“Interprofessional Education, what’s that?” “Don’t they understand I have enough on my plate trying to learn medicine?”
These questions crossed my mind when beginning my journey through the Interprofessional Education (IPE) courses offered as part of the curriculum of my graduate studies degree. The expectations were minimal, a few online courses and a group meeting per week. Albeit a small commitment, it seemed more like an inconvenience than education. As a non-traditional student, coming in with work experience, needing the education and certifications to progress professionally, this was something I was surprised to find, needed to be taught. I assumed that this was a skill that came naturally. Everyone should possess the ability to communicate, collaborate, and care for patients with one common goal, improving patient outcomes.
As my education progressed, I found myself in my hometown for the sixth rotation of my clinical year, and this was when I was introduced to the OHSU rural campus IPE courses. The rural campus IPE project provided a purpose for the collaboration. There was a common goal, that students on rotation at the rural campus could work towards. There were varying levels of engagement available for students at different stages in their education and varying roles based on available time commitments. For me, the Klamath Falls rural campus project was something I was passionate about as its focus was to provide patients with tools to self-manage their chronic disease in my hometown. For others, I suspect the motivation came from the community interaction. We were able to collect surveys at various community events including a bull sale and a health fair. Turns out this was the first bull sale some of my collaborating students had ever attended! We dove in headfirst and never thought twice about publications or poster presentations.
An opportunity presented itself to draft an abstract for submission of the project to the Oregon Rural Practice-based Research Network convocation on May 2, 2019. In collaboration with Katie Murphy, a third-year medical student at OHSU, an abstract was composed. We sat down at a local coffee shop, after clinic, on the last day of our rotations. Instead of heading out of town for spring break, we decided to transition our role from survey collection, to summarizing the premise of this project with numerous contributors and multiple phases. The challenge was distilling the data received to date, and forecasting future analyses for collaborating students, all while capturing the essence of this massive collaborative effort. We may have authored the abstract, however we were representing everyone who contributed to this project. Once submitted and accepted we found ourselves thinking, now what? The thoughts of time allotments and obligations in addition to learning medicine came rushing back. When were we supposed to find time to create a research project poster for presentation in about a month and a half timeframe? This is when the collaboration really began.

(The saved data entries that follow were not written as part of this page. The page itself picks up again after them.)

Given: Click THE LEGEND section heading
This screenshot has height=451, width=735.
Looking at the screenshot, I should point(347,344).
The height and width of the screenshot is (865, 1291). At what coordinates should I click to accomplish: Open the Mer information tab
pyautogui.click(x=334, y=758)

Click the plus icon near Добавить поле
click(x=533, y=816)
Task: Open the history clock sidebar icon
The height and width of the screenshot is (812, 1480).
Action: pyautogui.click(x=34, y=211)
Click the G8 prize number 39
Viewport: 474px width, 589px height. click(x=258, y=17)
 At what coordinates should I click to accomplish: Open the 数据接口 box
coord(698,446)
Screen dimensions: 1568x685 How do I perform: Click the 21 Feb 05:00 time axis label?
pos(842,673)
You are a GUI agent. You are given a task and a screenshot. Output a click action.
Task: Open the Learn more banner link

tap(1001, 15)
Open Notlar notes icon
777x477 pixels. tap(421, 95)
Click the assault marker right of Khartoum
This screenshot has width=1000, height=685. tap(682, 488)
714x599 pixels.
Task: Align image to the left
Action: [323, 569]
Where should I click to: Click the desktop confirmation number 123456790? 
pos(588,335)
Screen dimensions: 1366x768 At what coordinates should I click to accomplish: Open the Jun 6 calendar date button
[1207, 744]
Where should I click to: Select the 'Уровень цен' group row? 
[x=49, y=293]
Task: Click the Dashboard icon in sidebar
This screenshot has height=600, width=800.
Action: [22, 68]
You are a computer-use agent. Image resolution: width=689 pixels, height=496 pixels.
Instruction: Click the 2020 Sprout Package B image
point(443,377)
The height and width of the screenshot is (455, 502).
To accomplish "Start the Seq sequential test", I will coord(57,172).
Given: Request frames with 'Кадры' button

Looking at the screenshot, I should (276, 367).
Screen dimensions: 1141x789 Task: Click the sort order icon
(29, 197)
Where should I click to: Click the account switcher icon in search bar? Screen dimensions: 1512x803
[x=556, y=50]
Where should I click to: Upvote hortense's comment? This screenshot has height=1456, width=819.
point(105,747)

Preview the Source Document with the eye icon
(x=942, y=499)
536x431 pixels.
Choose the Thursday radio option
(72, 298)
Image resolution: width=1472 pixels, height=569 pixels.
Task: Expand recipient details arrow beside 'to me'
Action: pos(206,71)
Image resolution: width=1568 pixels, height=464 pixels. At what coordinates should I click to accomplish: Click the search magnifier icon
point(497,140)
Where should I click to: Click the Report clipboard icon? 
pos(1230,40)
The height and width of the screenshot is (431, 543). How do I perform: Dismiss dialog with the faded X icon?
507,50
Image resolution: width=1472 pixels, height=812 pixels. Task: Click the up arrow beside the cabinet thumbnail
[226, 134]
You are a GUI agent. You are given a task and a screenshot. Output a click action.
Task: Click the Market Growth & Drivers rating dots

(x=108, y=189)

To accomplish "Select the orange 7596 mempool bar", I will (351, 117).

The Klamath Falls rural campus, and its new batch of students, played an integral role in taking the raw data and creating a research poster. We only made suggestions and final edits. At the ORPRN conference, standing in front of the poster, we felt the tinge of imposter syndrome, like we were taking credit for the work of so many others. This feeling peaked as we stood on the podium accepting a first place award for the poster. As I pondered this, the point of the IPE course hit me: collaboration, communication and care. This was the point! Our part happened to be to showcase the impressive collaborative work of so many to the rural-health research community.
From the beginning of this project to where it currently stands, there have been 45 student collaborators from six different universities, as well as two full-time faculty facilitating the project and multiple community partner contributors. It has been remarkable to see this project progress from it’s budding stages of identifying a community need and formulating a plan for gathering data, to presenting the raw data and beginning steps for implementing our research. What began as an “obligation” turned out to be an extremely rewarding process that continues to mature and evolve into what we hope will be practical, implementable solutions for chronic disease management in rural communities.